Ausgehend von diesem doch recht simplen Plot präsentiert Regisseur Kim Sang-Jin in „Attack The Gas Station“ eine turbulente und schräge Komödie, die ihresgleichen sucht. Die vier im Mittelpunkt des Films stehenden Punks haben eigentlich nur Langeweile, überfallen deswegen die Tankstelle und auch nur die Langeweile treibt sie dazu, dort schließlich zu arbeiten. Ein paar Mäuse wollen sie dabei verdienen und dann wieder abhauen. Doch ihre Handlungen und die Probleme, mit denen sie konfrontiert werden, zwingen sie immer weiter an der Tankstelle zu bleiben. Mit fast jeder Handlung verstricken sie sich mehr in die Geschehnisse um die Tankstelle, so dass sich auch der von Kim Sang-Jin inszenierte Irrsinn in unmögliche Höhen schaukelt, was schließlich in einem absolut grandiosen Finale mündet.
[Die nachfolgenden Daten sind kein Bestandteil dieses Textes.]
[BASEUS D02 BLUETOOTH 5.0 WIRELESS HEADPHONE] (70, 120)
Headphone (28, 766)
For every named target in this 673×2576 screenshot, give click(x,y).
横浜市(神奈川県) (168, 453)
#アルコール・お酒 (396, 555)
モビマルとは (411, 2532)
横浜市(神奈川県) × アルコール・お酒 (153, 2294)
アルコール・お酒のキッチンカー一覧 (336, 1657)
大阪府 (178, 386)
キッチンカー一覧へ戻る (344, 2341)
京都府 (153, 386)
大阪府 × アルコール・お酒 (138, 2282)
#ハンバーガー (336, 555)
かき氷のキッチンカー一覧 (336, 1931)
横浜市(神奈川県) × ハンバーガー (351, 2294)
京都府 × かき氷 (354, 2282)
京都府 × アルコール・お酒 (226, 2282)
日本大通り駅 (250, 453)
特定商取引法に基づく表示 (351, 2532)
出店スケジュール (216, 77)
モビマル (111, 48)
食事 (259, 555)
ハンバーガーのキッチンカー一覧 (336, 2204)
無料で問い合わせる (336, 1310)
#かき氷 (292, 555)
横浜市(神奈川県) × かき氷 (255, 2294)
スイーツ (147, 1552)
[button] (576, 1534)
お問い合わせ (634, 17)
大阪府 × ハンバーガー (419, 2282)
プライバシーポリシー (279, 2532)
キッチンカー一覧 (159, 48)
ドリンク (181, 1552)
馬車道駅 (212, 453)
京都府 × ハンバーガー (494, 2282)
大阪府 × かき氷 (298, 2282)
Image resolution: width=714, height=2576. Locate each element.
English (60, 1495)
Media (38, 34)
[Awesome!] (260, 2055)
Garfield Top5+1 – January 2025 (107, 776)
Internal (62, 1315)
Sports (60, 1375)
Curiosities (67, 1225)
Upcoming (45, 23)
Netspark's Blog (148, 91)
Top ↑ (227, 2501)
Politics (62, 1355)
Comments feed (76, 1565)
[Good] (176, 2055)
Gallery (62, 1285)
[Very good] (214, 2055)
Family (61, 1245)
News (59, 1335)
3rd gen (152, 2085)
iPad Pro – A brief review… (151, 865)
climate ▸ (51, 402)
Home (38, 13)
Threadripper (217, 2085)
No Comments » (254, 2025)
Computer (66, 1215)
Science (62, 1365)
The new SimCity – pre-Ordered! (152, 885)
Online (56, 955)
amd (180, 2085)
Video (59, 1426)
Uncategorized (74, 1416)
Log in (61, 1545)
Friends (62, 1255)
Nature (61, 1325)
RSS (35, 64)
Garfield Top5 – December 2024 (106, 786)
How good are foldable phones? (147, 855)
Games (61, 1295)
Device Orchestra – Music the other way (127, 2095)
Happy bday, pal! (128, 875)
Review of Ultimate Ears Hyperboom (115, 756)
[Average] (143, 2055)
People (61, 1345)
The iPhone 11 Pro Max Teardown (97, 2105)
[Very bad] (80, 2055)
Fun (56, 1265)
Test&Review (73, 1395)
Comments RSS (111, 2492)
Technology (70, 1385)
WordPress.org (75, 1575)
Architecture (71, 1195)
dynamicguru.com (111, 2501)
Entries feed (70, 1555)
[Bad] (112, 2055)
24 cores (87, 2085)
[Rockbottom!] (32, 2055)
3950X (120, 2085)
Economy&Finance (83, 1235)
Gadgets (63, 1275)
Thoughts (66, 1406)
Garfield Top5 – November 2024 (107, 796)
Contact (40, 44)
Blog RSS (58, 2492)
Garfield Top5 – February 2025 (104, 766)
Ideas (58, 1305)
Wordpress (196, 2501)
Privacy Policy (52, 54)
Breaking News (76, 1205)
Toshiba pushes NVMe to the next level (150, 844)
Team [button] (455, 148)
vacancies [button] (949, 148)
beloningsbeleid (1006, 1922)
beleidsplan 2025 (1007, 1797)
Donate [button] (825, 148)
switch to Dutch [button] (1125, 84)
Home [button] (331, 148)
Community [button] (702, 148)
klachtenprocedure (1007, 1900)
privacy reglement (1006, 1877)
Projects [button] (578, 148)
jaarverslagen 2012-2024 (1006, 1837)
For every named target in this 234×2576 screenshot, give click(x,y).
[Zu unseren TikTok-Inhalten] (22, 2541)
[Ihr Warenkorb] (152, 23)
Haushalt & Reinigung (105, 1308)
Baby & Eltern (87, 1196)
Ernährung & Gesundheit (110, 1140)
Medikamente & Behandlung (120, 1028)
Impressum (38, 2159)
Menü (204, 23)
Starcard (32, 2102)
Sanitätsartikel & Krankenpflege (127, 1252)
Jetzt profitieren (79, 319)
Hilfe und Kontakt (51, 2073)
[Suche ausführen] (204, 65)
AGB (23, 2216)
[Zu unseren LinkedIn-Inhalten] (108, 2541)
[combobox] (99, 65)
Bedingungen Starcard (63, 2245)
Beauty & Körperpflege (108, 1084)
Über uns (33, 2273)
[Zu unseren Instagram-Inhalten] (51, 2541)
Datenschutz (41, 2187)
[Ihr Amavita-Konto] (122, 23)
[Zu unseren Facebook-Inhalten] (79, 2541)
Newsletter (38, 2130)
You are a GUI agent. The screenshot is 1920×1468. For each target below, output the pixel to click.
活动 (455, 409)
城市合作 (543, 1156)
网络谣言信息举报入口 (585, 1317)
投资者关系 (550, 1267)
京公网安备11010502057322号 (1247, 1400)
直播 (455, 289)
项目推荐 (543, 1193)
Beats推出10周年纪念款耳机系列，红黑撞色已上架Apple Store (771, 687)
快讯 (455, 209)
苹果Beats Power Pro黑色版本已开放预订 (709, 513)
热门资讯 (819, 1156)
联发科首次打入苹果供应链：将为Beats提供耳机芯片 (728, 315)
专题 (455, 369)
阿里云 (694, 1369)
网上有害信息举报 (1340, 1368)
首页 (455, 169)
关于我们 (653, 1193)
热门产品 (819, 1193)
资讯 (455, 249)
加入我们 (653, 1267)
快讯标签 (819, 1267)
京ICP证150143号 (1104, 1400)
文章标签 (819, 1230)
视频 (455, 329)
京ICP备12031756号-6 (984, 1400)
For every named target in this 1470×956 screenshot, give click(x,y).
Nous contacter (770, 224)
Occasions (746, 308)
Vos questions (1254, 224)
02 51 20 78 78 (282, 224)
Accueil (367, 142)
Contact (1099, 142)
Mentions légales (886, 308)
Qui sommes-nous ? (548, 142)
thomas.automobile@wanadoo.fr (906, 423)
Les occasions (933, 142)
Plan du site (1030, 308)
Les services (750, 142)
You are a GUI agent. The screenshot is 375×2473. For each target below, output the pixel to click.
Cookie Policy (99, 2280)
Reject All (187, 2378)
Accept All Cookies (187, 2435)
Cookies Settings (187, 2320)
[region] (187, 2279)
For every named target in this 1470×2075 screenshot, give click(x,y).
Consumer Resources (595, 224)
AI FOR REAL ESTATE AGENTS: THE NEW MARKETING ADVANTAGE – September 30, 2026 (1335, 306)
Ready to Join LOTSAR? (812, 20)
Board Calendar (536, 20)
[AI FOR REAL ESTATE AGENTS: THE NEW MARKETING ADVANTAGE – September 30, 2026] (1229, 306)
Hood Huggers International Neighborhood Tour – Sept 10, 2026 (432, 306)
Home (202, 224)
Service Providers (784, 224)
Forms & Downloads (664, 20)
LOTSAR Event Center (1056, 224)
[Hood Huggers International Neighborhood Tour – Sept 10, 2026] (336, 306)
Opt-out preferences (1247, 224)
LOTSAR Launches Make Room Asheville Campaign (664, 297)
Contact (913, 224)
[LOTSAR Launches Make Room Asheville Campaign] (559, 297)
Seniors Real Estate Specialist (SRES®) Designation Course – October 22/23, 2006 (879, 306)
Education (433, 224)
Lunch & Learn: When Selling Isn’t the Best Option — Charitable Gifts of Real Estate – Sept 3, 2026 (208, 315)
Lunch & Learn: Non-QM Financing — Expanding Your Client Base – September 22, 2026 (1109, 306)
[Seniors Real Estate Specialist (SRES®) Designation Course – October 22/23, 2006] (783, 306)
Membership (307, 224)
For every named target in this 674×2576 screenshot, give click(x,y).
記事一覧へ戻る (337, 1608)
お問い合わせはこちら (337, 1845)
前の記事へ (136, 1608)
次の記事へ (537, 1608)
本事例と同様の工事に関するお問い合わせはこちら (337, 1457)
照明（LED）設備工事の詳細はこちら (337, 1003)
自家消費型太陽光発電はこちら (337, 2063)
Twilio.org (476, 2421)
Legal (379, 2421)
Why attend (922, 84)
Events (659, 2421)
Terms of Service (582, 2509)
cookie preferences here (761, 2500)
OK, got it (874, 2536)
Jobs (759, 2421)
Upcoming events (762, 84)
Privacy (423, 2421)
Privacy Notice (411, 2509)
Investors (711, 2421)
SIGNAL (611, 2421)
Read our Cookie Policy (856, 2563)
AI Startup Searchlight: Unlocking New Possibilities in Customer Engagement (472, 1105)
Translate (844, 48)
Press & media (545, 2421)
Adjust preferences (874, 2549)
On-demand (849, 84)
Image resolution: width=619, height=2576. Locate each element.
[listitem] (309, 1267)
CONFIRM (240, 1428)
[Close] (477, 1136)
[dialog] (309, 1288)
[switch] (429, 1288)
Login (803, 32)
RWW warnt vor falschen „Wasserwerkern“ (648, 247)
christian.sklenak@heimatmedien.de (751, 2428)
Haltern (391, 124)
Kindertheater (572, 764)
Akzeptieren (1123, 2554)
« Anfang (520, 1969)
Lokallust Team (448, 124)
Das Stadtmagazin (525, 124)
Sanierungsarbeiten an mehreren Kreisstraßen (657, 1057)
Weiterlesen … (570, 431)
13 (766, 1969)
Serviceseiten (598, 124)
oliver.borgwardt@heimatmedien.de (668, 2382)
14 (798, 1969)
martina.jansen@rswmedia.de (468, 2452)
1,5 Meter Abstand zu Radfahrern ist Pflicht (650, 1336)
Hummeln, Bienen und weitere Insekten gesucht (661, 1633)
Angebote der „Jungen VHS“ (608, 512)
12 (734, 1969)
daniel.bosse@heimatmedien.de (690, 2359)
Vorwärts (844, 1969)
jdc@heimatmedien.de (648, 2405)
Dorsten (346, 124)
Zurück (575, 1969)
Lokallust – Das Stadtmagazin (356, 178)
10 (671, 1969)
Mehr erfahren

„Attack The Gas Station“ ist sicherlich ein Film, der in erster Linie auf die Unterhaltung des Publikums abzielt. Die ständigen Humoreinlagen, oft auch recht klamaukig und mit Slapstickelementen versehen, die schrillen Charaktere, die teilweise unkonventionellen Kamerafahrten, der rockige Soundtrack, all das führt dazu, dass man einen Fun-Film sieht, der auch wunderbar das erreicht, worauf er abzielt: Der Zuschauer hat grenzenlosen Spaß. „Attack The Gas Station“ ist bunt, schrill, knallig und vor allem laut. Doch hinter diesem bunten, unterhaltenden Bonbon versteckt sich auch noch etwas mehr. Regisseur Kim Sang-Jin spricht im Subtext die Probleme seines Landes an. Korruption und Hilflosigkeit bei den Behörden, Oberflächlichkeit und Perspektivlosigkeit von Jugendlichen, Gewalt an Schulen etc. Diese Themen stehen sicherlich nicht im Vordergrund, werden aber immer wieder eingestreut und trotz der oftmaligen Steigerung ins Groteske, kritisch kommentiert.
Das macht „Attack The Gas Station“ zu einem sehenswerten Film, der sowohl als Party-Film mit einer größeren Gruppe taugt, aber auch dem Fan von anspruchsvoller Filmkost munden könnte. Als dieser darf man den Film nur einfach nicht als zu schrill und zu laut abqualifizieren, sondern muss sich auch auf die Zwischentöne einlassen. In allererste Linie will „Attack The Gas Station“ aber unterhalten und das gelingt dem Film.